Mittwoch, 3. Februar 2021

Wie frei ist man, seine Meinung zu sagen?

Unser Grundgesetz formuliert im Artikel Fünf :"Jeder hat das Recht, seine Meinung in Wort, Schrift und Bild frei zu äußern und zu verbreiten". Der Artikel ist anspruchsvoll und voraussetzungsvoll. Das sagt er nicht. Er präzisiert nicht, was eine Meinung ist, bestimmt nicht deren Qualität und legt nicht den Rahmen (den Ort) der Äußerung fest. Das ist angesichts von Herrschaftsverhältnissen gut bedacht; denn damit wird die Schwelle, sich zu äußern, niedrig gelegt. So weit, so gut (Ich äußere mich hier, ohne die Geschichte der Entstehung dieses Artikels zu kennen). Emanuel Kant hat eine Meinung als eine Aussage verstanden, die zwischen dem Wissen und dem Nicht-Wissen liegt - also nicht wissenschaftlich, sondern vorwissenschaftlich begründet ist: durch individuelle, nicht verallgemeinerte Erfahrung.  Kant, so verstanden, sagt: eine Meinung ist eine etwas begründete Aussage. Das ist gewissermaßen der Normalfall unserer täglichen Kommunikationen und Diskussionen; unser Nicht-Wissen ist immens,weshalb wir uns mit tastenden Beiträgen begnügen müssen. Eine Meinung ist, psychologisch/soziologisch verstanden, eine interaktive Kommunikation; sie sucht eine Antwort:  sie ist adressiert und auf jemanden bezogen, sucht den Anschluss und gehört in die interaktiven Kontexte sich gegenseitig abstimmender, differenzierender oder korrigierender Diskussionen. 

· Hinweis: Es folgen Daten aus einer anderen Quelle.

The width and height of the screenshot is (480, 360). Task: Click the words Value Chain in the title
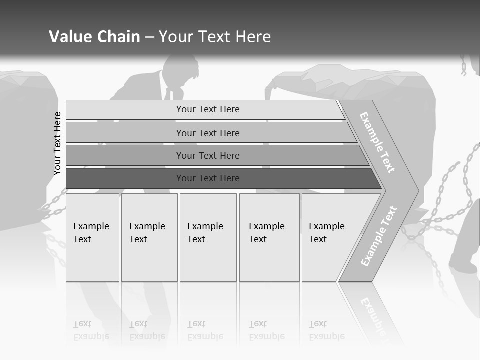(94, 37)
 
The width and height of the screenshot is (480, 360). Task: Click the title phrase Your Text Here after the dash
(215, 37)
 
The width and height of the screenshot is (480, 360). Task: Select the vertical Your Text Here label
(58, 144)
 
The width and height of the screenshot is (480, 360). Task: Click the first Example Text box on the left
(92, 238)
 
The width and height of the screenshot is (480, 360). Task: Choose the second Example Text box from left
(149, 238)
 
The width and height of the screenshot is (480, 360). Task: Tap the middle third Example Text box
(208, 238)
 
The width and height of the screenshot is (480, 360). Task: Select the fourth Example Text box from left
(269, 238)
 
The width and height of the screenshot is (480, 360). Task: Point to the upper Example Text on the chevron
(378, 142)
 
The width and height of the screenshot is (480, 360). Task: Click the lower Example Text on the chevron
(379, 236)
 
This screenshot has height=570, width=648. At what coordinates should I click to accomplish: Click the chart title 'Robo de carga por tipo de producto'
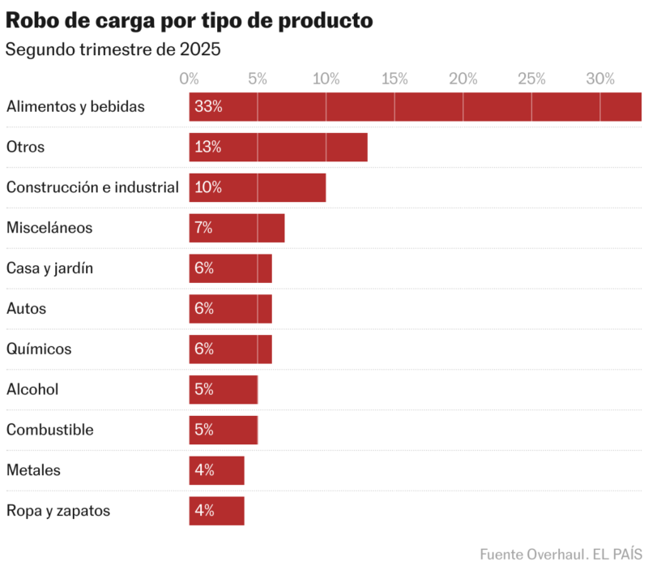point(190,21)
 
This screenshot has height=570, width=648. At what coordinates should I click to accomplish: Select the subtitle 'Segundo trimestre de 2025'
point(113,49)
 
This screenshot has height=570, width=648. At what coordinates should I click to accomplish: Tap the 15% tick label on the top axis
point(394,79)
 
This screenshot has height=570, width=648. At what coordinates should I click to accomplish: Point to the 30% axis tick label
point(600,79)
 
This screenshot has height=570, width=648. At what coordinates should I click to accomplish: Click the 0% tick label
point(189,79)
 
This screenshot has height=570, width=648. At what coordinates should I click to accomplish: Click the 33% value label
point(208,107)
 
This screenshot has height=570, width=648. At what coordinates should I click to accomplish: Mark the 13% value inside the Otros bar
point(208,148)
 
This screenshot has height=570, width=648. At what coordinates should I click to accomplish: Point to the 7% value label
point(203,228)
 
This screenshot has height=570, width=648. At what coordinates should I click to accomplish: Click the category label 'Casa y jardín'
point(49,268)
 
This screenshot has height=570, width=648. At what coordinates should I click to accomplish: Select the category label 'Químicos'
point(39,349)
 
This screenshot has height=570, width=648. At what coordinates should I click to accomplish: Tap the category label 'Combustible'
point(50,430)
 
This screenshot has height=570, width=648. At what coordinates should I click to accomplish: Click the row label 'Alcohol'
point(32,390)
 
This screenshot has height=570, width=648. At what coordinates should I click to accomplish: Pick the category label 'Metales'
point(33,470)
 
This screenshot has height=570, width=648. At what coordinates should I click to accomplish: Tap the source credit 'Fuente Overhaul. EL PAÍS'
point(561,555)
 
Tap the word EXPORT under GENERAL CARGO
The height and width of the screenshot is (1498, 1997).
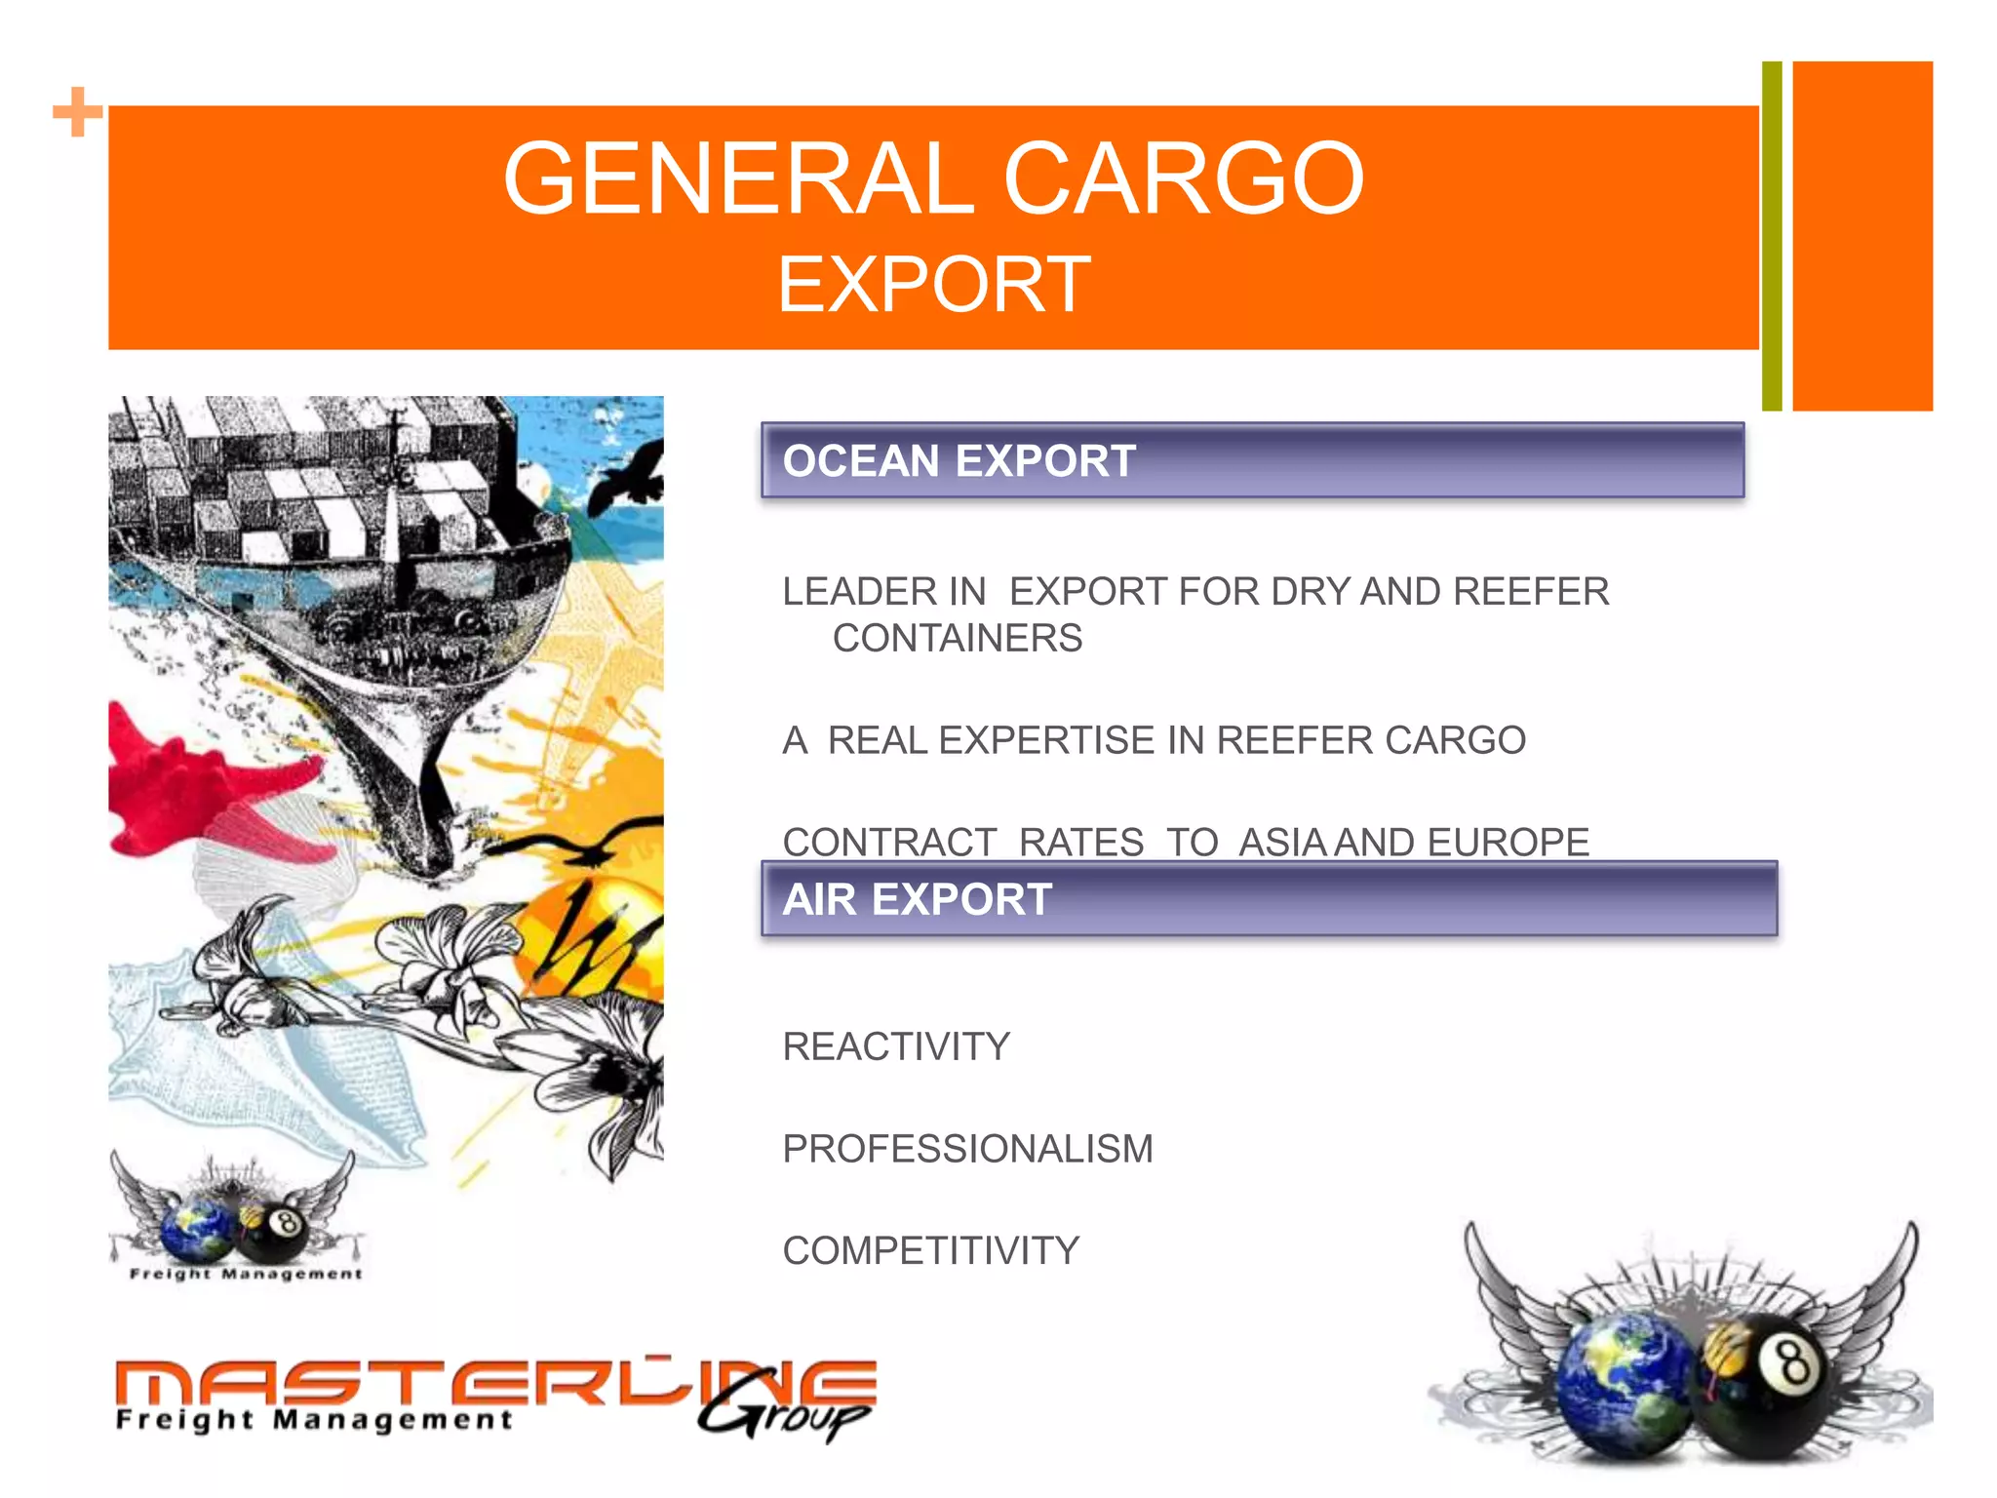[933, 285]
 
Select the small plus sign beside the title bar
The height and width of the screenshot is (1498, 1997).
[77, 112]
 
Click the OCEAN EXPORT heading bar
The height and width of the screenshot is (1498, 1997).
[1252, 460]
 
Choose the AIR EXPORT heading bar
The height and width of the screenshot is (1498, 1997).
[1268, 899]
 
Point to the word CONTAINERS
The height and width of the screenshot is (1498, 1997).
[957, 639]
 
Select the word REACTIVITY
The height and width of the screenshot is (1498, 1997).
[895, 1047]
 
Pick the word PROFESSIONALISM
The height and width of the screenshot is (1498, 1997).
[967, 1149]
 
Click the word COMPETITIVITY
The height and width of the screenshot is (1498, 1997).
[930, 1251]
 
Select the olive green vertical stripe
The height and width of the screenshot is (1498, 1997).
[1771, 236]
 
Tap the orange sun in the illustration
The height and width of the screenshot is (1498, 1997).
[595, 936]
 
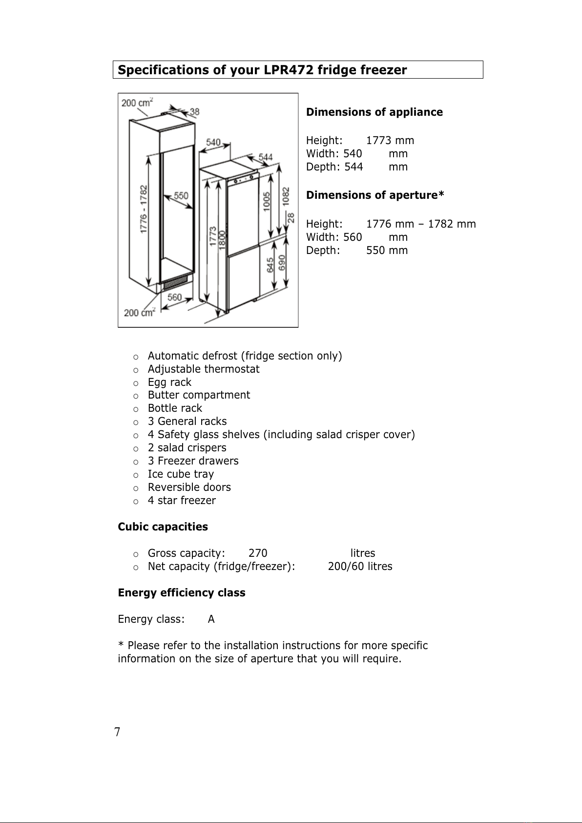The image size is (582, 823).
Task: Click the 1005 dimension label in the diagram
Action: (267, 201)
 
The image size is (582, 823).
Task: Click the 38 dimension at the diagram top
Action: (194, 112)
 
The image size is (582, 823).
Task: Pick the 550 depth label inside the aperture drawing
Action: (181, 195)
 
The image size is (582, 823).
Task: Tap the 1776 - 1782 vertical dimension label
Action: (144, 209)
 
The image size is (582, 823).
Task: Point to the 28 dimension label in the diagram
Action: (291, 217)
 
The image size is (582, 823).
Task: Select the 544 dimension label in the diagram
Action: (266, 157)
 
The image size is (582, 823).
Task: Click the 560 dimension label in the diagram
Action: (174, 297)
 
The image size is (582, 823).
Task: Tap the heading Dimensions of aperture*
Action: (375, 195)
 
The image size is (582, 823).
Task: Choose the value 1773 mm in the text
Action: (390, 141)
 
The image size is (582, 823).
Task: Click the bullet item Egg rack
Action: (169, 382)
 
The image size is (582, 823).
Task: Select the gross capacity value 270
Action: (258, 553)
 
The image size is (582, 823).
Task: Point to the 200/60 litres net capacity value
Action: (360, 567)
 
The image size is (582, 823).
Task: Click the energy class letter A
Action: (211, 619)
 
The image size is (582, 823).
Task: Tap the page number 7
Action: (117, 732)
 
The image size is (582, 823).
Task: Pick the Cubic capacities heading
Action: (163, 527)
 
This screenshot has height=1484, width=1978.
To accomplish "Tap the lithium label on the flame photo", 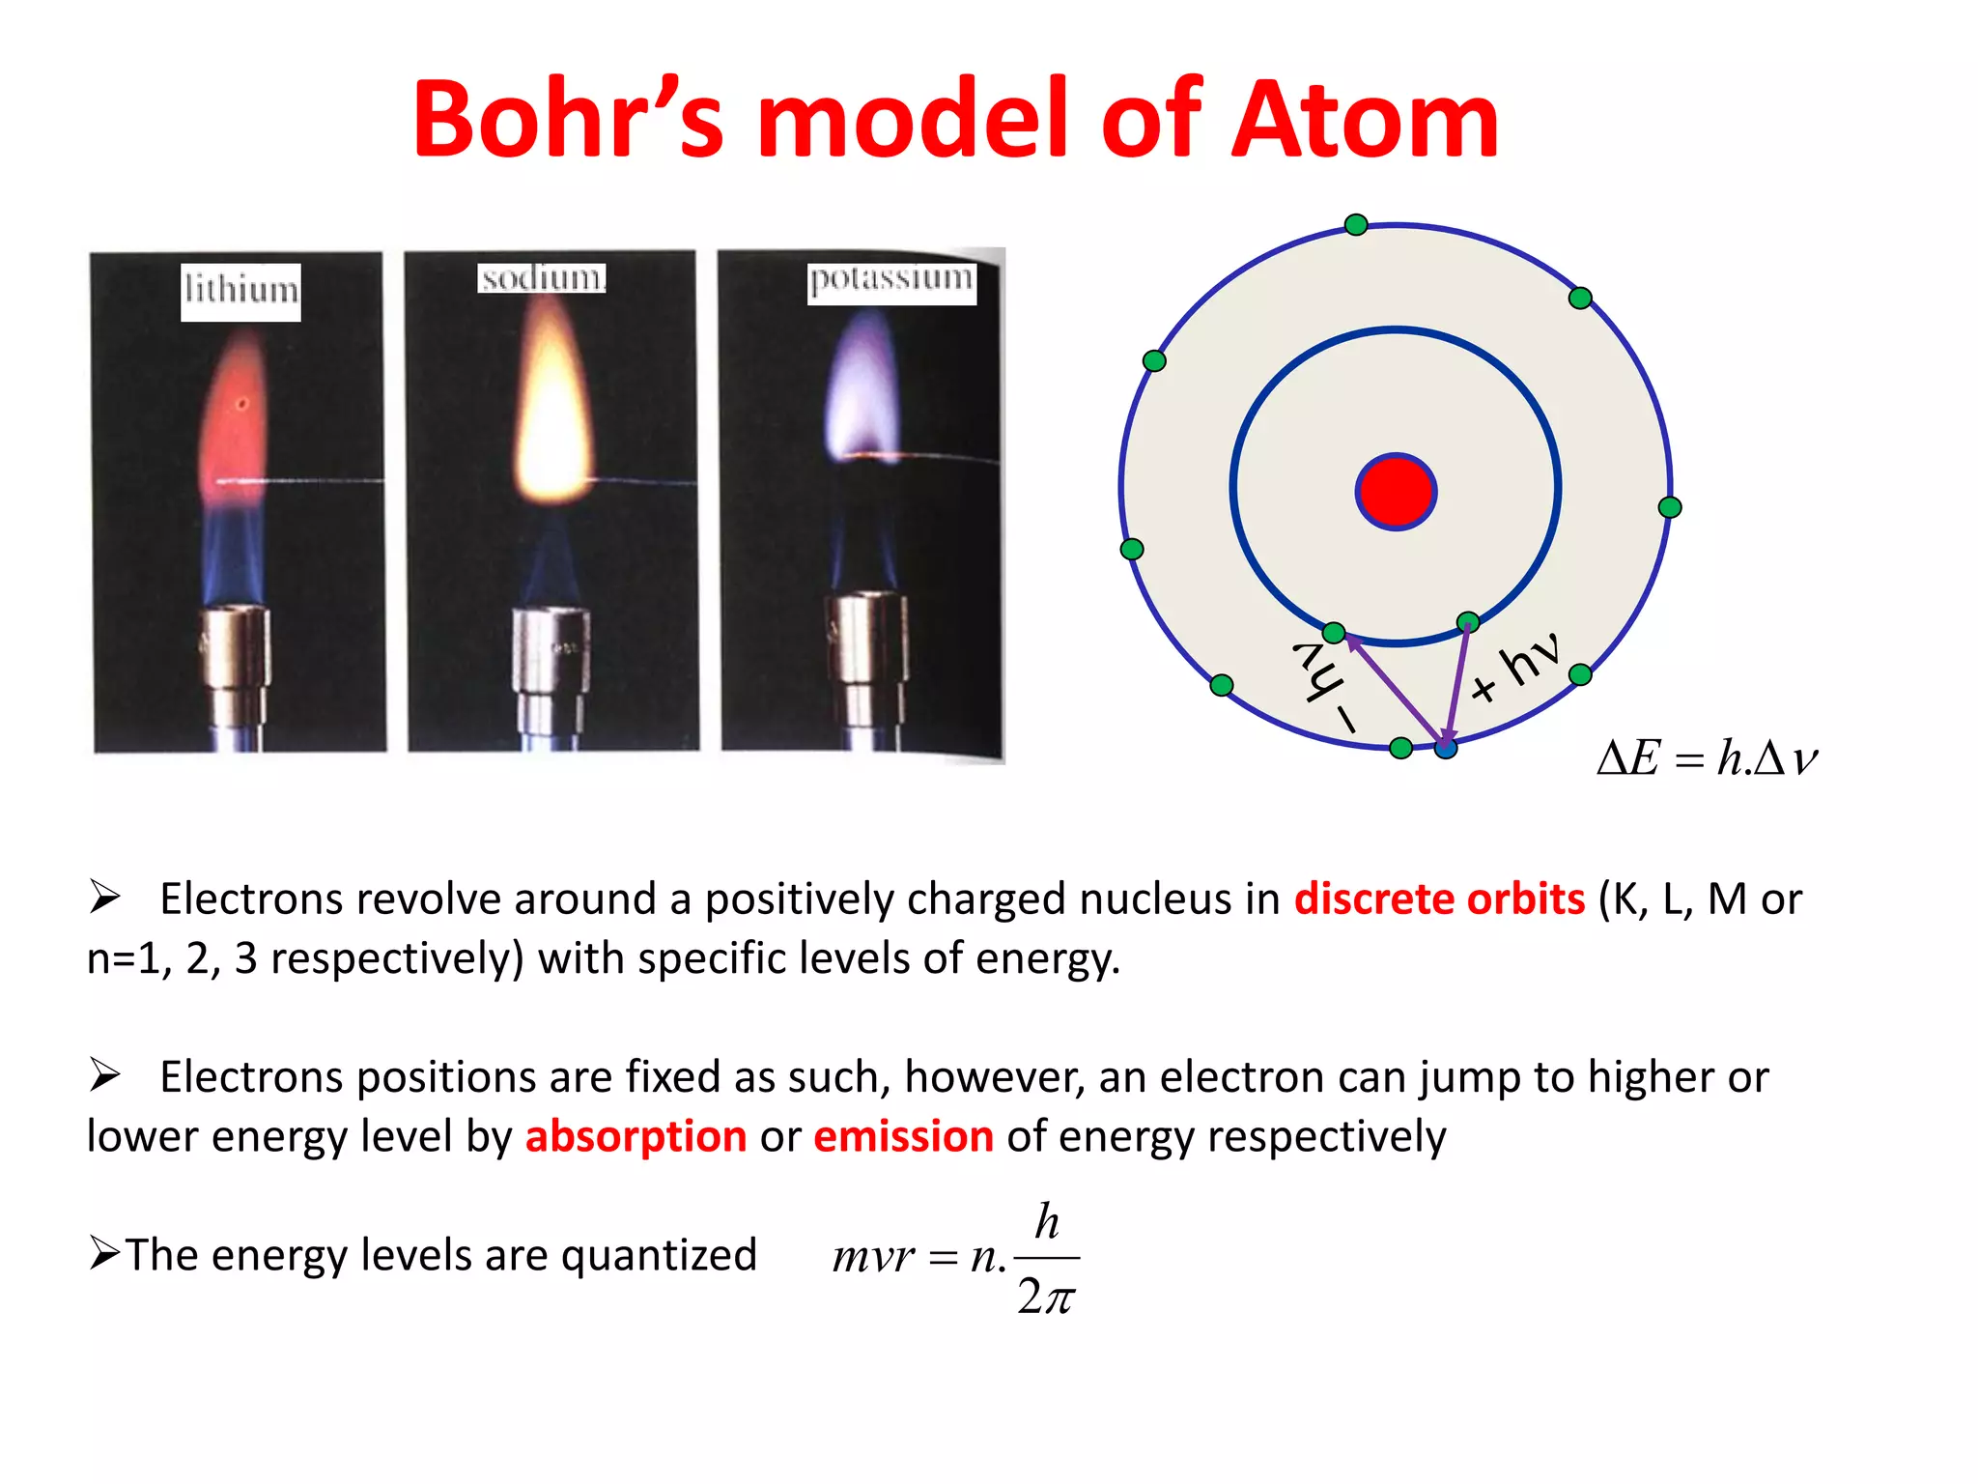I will tap(240, 291).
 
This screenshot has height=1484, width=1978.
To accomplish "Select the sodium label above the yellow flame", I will tap(542, 278).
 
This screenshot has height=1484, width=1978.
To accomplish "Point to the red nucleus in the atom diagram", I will tap(1396, 492).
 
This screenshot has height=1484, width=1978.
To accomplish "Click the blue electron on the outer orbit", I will tap(1445, 747).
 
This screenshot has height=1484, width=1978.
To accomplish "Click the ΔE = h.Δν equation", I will tap(1707, 758).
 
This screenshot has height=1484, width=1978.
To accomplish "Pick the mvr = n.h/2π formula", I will tap(955, 1257).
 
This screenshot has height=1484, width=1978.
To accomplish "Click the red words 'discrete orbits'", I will tap(1439, 899).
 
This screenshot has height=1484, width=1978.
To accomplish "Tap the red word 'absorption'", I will tap(636, 1137).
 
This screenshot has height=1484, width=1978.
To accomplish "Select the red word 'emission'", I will tap(903, 1137).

Das Internet startete mit dem unausgesprochenen Vertrauen in interaktive Kommunikationen. Was ist, wenn diese Kultur nicht mehr funktioniert (in grenzenlosen Internet-Foren) oder nicht mehr gilt (in korrumpierten Kommunikationen)? Was ist,  wenn eine als Meinung geäußerte Aussage desinteressiert ist an Wahrhaftigkeit, Anschluss, Austausch und Antwort? Was ist, wenn eine als Meinung geäußerte Aussage nur Zustimmung, Vergewisserung, Verschmelzung, Macht, aber keine Differenzierung erwartet. Nachfragen, Skepsis, Kritik sind unerwünscht. Sind das Meinungen? Können sie als Meinungen gelten? Was ist, wenn diese gewissermaßen Interesse-betonierten Äußerungen (an kommunikativen Interaktionen desinteressiert)  durchgehen, sich behaupten und durchsetzen?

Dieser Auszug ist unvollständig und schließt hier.